A rua Nelson Mandela continua sendo um pedacinho de vida entre a São Clemente e a Voluntários. É difícil que isso mude. A rua enquanto faixa de cimento de duvidosa utilidade para o trânsito pode ser cancelada para a construção de mais de um desses conjuntos residenciais que têm brotado no início da Voluntários, mas eles não a porão num outro lugar porque uma faixa de cimento com placas nas duas pontas não é uma rua, e muito menos a rua Nelson Mandela. E no entanto, eles fecharam a fábrica.
Eu nem lembro que fábrica era.
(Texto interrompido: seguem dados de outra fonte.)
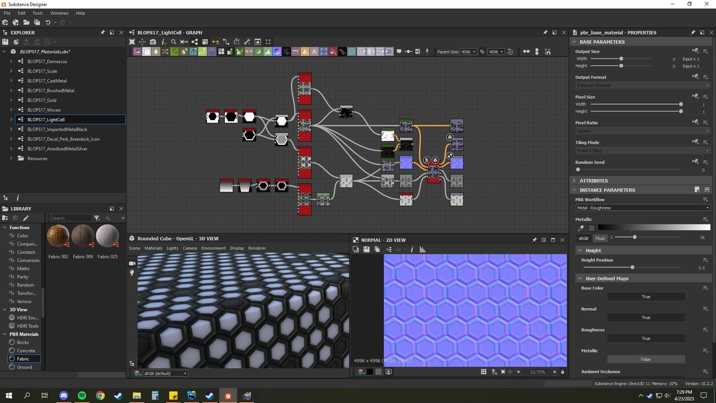Toggle the Metallic map False button
716x403 pixels.
click(x=646, y=359)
Lembro-me dos cartazes propagandeando o número de dias sem que ninguém perdesse um dedo ou uma perna — com os números em branco, no entanto. E antes dos números em branco havia números, e antes desse terreno baldio havia uma fábrica.
Os aforismos repetitivos dos seguidores de Kundera estão certos: fábricas são efêmeras, bacon é eterno. Eu deveria ter pressentido quando o inefável pipoqueiro a quem eu pedia um saco de bacon com bastante pipoca não tinha troco para a minha nota grande. Este é um pipoqueiro para uma pessoa que contava as moedas e contava com o ônibus do condomínio para comprar aquele bacon borrachudo e quentinho com o qual hoje, sem fome, esperava esquentar os meus dentes gelados.
Não tive a pipoca, porque não era mais o meu pipoqueiro e não vi a fábrica. E sentei-me então no cimento gelado que cerca aquelas grades por onde entra luz do dia ao metrô. Estas eu ainda tinha. E tinha um daqueles lápis com logotipo que fluem como leite na FGV.
Era pela rua Nelson Mandela que eu voltava para a Voluntários depois de subir a São Clemente inteira desde a altura da Cobal às 7 da manhã, vendo um tanto grogue os jornaleiros carregando os pacotes d’O Globo, depois dos meus amigos terem abandonado a noite às 3 da manhã e eu ter continuado até a última música e o último drinque. Foi na rua Nelson Mandela que, depois de algumas beberagens mágicas na Drinqueria — ali ao lado, na Voluntários — uma menina tentou rasgar-me a roupa num beco escuro não muito longe da fábrica. Foi na rua Nelson Mandela que outra menina, a primeira das grandes desilusões, tentou rasgar-me a alma e foi na rua Nelson Mandela, em frente à fábrica, que comprei revistas velhas do Tio Patinhas — edições raras, da década de 1970, três por dois reais — para refazer-me da briga dilacerante. Ali ao lado, na Voluntários, nós comíamos o prato feito com o refrigerante de dois litros trazido na cara-de-pau da farmácia Pague Menos.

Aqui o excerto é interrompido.